Furthermore, it will be appreciated that while the input device is a video camera 110 in this example of the invention, techniques described herein may be applied to other input data and embodiments of the invention are not limited to video analytics.
The system 100 is designed to provide higher AI model accuracy without increasing computing power requirements. Broadly speaking, this is achieved by utilizing a distributed communication protocol which is described in detail below with reference to
As will become more readily apparent from the description below, the system 100 and the associated process are advantageous in that they obviate the need to send, for instance, full video streams to the cloud system 130 which would necessitate higher bandwidth. Instead, only feature vectors which will be used for further analysis are transmitted from the edge system 120 to the cloud system 130, making it much more efficient while enhancing accuracy. A feature vector compression algorithm may be used to further reduce the necessary bandwidth and feature vectors may be stored in a vector database for further analysis/future use.
Referring now to
In this example, the edge system 120 carries out motion detection on the video stream from the camera 110 at stage 204. The system 120 is accordingly configured to check for object motion. In this exemplary embodiment, instead of using the full frame from the video stream for motion detection (which cannot pinpoint where the motion is actually occurring), the system 120 divides the incoming video into smaller pieces, or “blocks”, i.e., adaptable frame blocks. Each frame block is analyzed separately and compared with previous frames to check their structural similarity index. Motion detection is thus carried out based on change in structural similarity between frame blocks from different frames.
Only the frame blocks in respect of which a significant change has been detected are selected by the system 120. In other words, only the relevant frame blocks, from a motion detection perspective, are taken and pieced together, with the remainder of the blocks being discarded by the system 120. The frame blocks that are retained by the system 120 for further analysis may be referred to as the “resultant blocks”. A significant change can be identified based on one or more thresholds or predetermined conditions.
At stage 206 the edge system 102 carries out feature extraction in respect of the resultant blocks. In other words, the (larger) set of input data associated with the raw resultant blocks is transformed into a reduced set of predefined features known as a feature vector. The resultant blocks may be passed to a feature extraction library to extract the feature vector (or multiple feature vectors). The feature vector can be extracted at any of the stages 206, 208 or 210 depending on the edge system's performance.
In this example, at stage 208 the extracted feature vector is run through a compression algorithm to reduce the overall size of the vector. After compression, additional metadata is added which may provide, for instance, a frame number or other identifier, extracted segments and blocks, and compression parameters.

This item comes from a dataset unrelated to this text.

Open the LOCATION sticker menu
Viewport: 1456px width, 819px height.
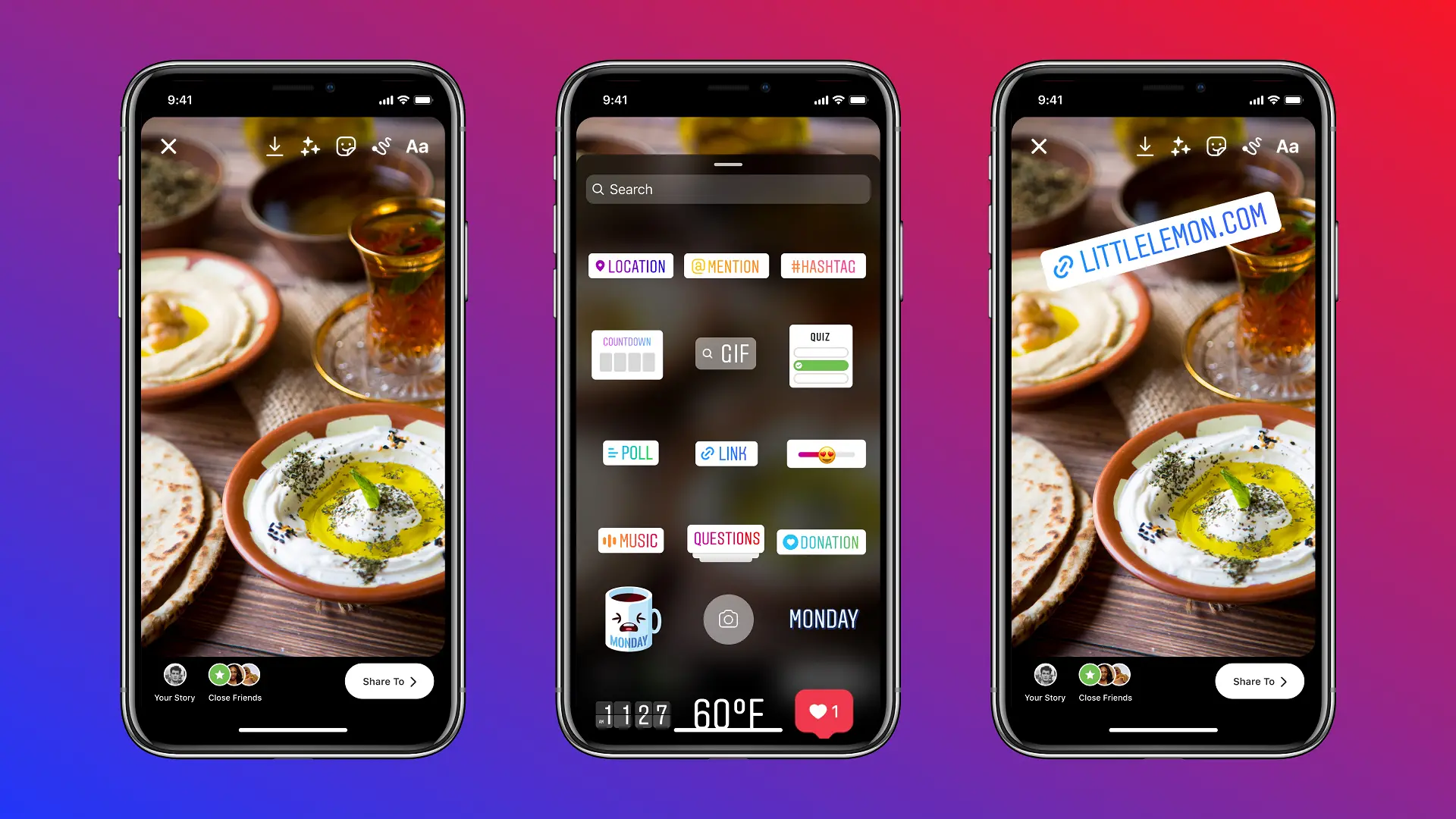coord(631,265)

The compressed data, which includes the feature vector, together with the additional metadata, may then be encrypted at stage 210 and transmitted to the central cloud system 130. The data may be transmitted as an encrypted message in any suitable format. Transmission control protocol (TCP) may for example be used to transmit streams of encrypted messages to the cloud system 130 via the Internet 140.

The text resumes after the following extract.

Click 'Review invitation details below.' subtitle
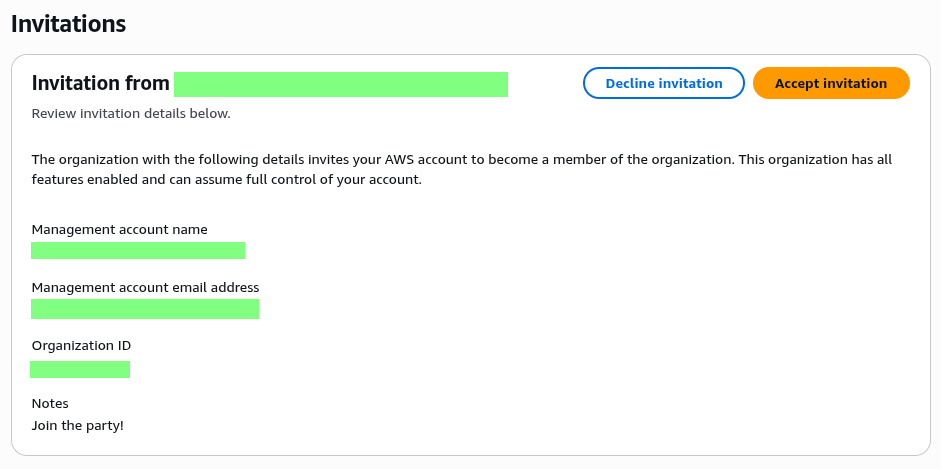This screenshot has width=941, height=469. [131, 113]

Each edge system would thus typically send streams of extracted, compressed and encrypted feature vectors to the cloud system 130 for further processing.
At the cloud system 130, messages are received by a centralized message broker 134, or message queue, at stage 212. As mentioned above, while this example only refers to the edge system 120, in use the cloud system 130 may receive (at the broker 134) feature vector streams from multiple edge systems (the system 130 may be linked to hundreds or thousands of edge devices). The broker 134 may be configured to hold messages temporarily before they are picked and processed.

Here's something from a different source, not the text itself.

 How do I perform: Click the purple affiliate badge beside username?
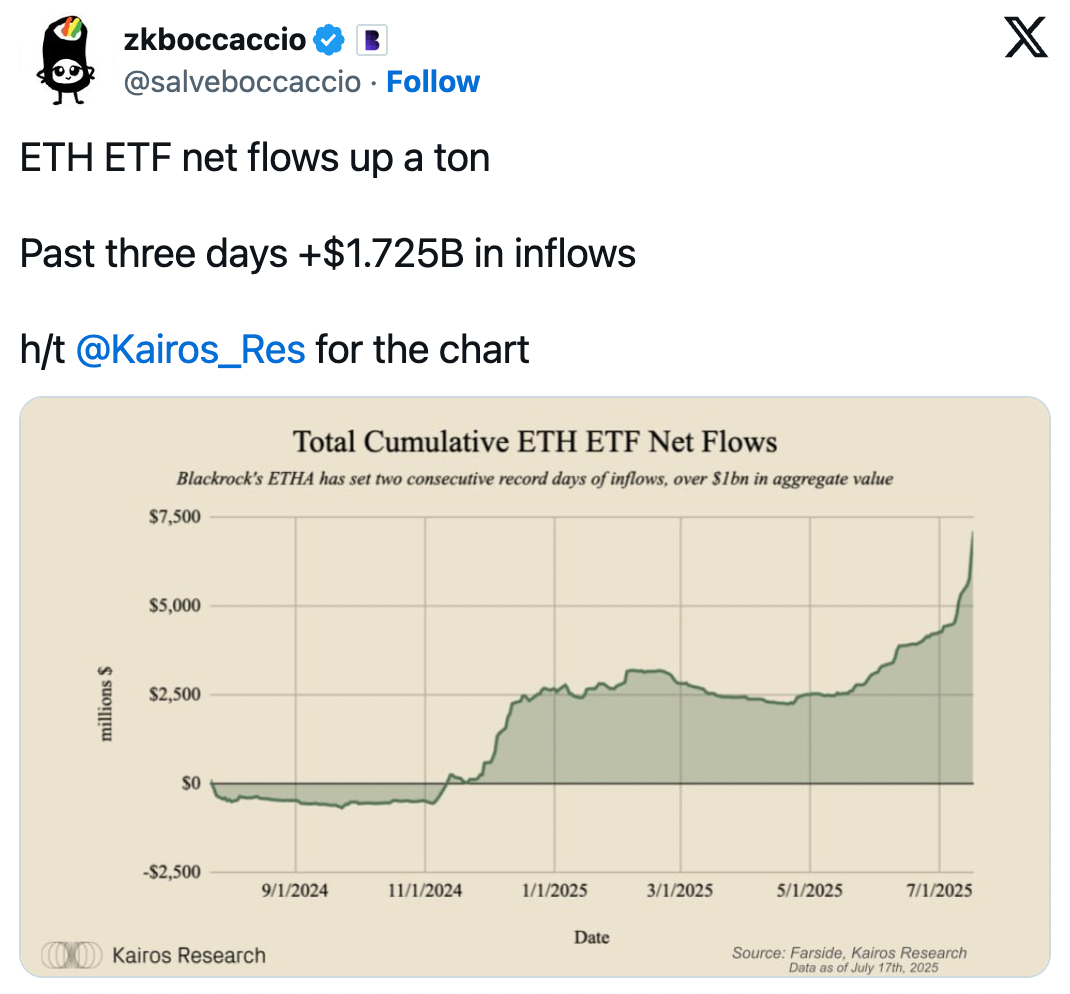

The cloud system 130 is configured to implement multiple worker nodes, e.g., multiple instances with high powered GPUs which de-queue compressed feature vectors from the edge system 120 and send them to further stages for extraction and analysis.
Using Worker 1 as an example, the worker node decrypts and extracts the feature vector it has received using the appropriate decryption technique and a predefined decompression algorithm (stage 214). Worker 1 makes use of the metadata of the relevant feature vector to obtain the required information for decryption, decompression and/or extraction. Then, at stage 216, an inference engine which runs on an appropriate GPU with the full AI model loaded in memory carries out the necessary analysis and inference as required by the application. For instance, the feature vector may be passed on to an inference pipeline to be run in order to extract the required inferred data and bounding box (e.g., a rectangle that surrounds an object, specifying its position, class (e.g., car or person) and confidence (how likely it is to be at that location)). This may consist of the higher order inference parameters required for convolutional networks. The model may for instance run fully connected “layer” and “Softmax” operations (e.g., a Softmax layer implemented through a neural network layer just before the output layer). The inference engine then outputs a final feature vector (or multiple final feature vectors).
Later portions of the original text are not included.